Directed by: George Albert Smith
This is an early British example of the substitution splice, a special effect already used by Alfred Clark in The Execution of Mary, Queen of Scots (1895) and extensively by Georges Méliès in films such as Escamotage d’une dame chez Robert-Houdin / The Conjuring of a Woman at the House of Robert Houdin (1896) and Le Manoir du Diable / The House of the Devil (1896). The novelty of this film is its subject matter: x-rays had been discovered by Wilhelm Röntgen only a little over a year prior, on November 8, 1895. It led to something of a craze at the time, including countless public demonstrations and comic strips detailing the new discovery.

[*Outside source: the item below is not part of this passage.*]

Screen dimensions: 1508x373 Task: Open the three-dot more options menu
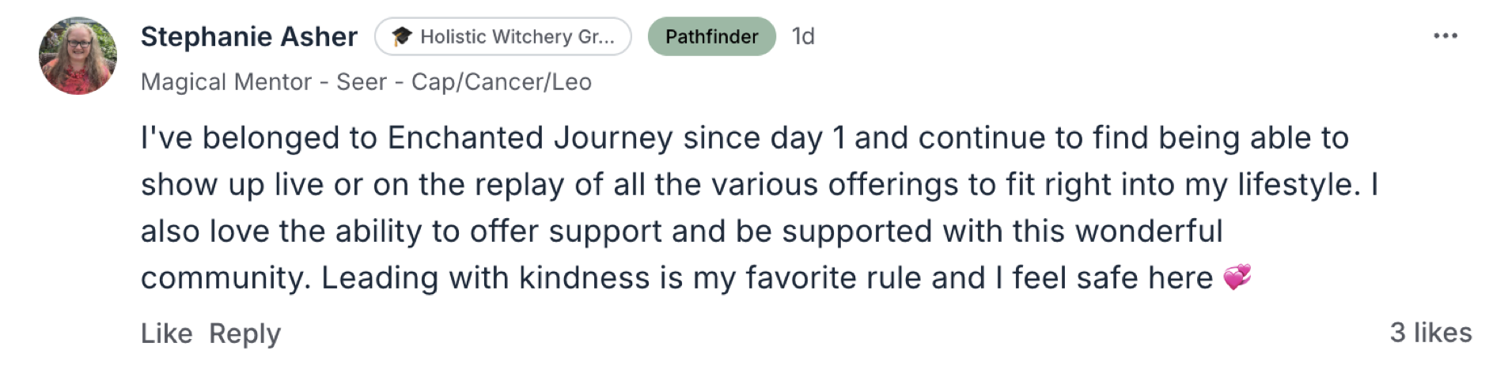click(x=1445, y=36)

In 1897, George Albert Smith incorporated it into a comedic sketch film, starring a man and a woman who are transformed into skeletons by a scientist brandishing a device similar to a camera (clearly labeled “X RAYS”). It highlights the complicated nature of film – on one hand, it is a reflection of the times (of some anthropological value) but on the other hand, whether for the sake of entertainment or due to general ignorance, it presents a fiction that gets details of the phenomena wrong (x-rays as something you uncap and release and cause people and objects to physically transform). It raises the question: is seeing truly believing?

Bibliography
Gershon, L. (2019). ‘The X-Ray Craze of 1896’, JSTOR Daily, 14 November. Available at: https://daily.jstor.org/the-x-ray-craze-of-1896/ [Accessed: 2 January 2022]
IMDb contributors (n.d.). ‘The X-Ray Fiend (1897)’, IMDb. Available at: http://www.imdb.com/title/tt0000172/ [Accessed: 1 January 2022].

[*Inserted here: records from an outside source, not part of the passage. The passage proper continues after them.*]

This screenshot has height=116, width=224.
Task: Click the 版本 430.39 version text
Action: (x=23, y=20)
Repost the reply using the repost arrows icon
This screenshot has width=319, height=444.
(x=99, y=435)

Kramer, F. (2016). ‘The X-Rays (1897) A Silent Film Review’, Movies Silently, 19 February. Available at: http://moviessilently.com/2016/02/19/the-x-rays-1897-a-silent-film-review/ [Accessed: 1 January 2022].
Long, T. (2010). ‘Nov. 8, 1895: Roentgen Stumbles Upon X-Rays’, Wired, 8 November. Available at: https://www.wired.com/2010/11/1108roentgen-stumbles-x-ray/ [Accessed: 1 January 2022].
McKernan, L. (2010). ‘X-ray fiends’, The Bioscope, 10 August. Available at: https://thebioscope.net/2010/08/10/x-ray-fiends/ [Accessed: 1 January 2022].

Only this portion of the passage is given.